Report how many lines in the following entries contain "back". Nothing else should be given.

(Stored records)
= = = = =

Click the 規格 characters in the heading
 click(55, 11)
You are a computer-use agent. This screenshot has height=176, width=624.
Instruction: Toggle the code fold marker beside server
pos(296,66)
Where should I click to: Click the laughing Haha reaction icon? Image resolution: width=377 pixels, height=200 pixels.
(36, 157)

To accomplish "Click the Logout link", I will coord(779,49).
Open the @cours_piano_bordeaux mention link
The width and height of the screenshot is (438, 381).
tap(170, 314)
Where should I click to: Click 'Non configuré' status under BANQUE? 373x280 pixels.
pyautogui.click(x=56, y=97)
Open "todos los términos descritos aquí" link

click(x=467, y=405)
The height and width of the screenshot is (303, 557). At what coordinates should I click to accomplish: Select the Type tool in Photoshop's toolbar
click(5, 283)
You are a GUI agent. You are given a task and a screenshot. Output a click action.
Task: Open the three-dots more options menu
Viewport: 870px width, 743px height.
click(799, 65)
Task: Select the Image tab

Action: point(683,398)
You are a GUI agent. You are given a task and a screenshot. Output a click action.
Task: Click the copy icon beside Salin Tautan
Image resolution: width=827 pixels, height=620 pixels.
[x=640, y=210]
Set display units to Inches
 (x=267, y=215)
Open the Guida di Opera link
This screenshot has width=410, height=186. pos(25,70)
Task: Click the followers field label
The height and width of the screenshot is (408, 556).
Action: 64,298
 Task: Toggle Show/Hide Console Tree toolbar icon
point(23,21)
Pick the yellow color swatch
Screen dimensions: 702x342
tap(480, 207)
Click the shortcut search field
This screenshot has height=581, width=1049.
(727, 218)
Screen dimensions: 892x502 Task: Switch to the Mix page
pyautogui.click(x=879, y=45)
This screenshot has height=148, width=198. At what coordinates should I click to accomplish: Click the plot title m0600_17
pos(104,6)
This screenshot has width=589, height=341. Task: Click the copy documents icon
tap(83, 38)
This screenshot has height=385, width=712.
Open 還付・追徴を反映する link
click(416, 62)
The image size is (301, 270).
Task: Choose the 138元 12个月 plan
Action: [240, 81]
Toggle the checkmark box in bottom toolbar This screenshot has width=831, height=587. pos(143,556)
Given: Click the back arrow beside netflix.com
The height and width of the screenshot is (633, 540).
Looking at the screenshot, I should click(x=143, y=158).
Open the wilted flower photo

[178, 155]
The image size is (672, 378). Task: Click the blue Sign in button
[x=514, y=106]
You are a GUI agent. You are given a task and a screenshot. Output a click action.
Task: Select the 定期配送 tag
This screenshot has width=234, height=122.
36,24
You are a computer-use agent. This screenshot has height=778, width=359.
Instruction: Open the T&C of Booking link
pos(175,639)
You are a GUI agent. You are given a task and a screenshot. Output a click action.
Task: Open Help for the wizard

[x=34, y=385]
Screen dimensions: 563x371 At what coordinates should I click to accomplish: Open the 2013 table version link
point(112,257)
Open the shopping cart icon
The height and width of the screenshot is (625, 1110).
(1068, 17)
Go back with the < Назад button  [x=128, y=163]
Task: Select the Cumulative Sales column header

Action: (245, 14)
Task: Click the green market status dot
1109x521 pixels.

= = = = =

### RESPONSE AREA
2